Dataset entries:
--- START ---

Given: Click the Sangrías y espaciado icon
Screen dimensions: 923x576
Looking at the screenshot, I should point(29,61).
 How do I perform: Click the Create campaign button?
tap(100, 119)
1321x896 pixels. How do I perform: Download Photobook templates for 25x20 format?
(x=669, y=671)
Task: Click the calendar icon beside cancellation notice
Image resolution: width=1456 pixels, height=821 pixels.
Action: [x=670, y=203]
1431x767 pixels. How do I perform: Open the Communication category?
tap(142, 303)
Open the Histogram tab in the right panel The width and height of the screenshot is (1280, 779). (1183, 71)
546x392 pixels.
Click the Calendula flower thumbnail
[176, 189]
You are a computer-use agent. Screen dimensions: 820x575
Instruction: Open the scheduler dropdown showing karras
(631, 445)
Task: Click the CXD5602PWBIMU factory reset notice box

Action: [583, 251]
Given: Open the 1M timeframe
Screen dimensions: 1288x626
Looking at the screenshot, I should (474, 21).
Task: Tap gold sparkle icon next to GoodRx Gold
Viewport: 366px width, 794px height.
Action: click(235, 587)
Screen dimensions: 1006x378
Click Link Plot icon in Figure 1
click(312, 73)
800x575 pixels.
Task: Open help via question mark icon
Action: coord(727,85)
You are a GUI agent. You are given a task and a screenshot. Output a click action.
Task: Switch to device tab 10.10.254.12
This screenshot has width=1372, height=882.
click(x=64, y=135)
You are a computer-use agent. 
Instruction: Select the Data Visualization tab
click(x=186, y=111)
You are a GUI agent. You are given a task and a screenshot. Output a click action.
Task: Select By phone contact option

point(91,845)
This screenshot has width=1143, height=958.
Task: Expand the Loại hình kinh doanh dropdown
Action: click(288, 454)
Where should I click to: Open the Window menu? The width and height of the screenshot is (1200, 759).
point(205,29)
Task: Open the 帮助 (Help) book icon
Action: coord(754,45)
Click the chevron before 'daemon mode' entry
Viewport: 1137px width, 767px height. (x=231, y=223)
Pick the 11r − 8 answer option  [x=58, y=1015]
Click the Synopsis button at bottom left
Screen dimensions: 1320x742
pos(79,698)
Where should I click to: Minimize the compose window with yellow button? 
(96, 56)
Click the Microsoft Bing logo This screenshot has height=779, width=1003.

--- END ---

**WORK ITEM:**
Gather from the entries above all lines that include the string "agent".

**ANSWER TO THE EXERCISE:**
You are a computer-use agent. Screen dimensions: 820x575
You are a GUI agent. You are given a task and a screenshot. Output a click action.
You are a computer-use agent. 
You are a GUI agent. You are given a task and a screenshot. Output a click action.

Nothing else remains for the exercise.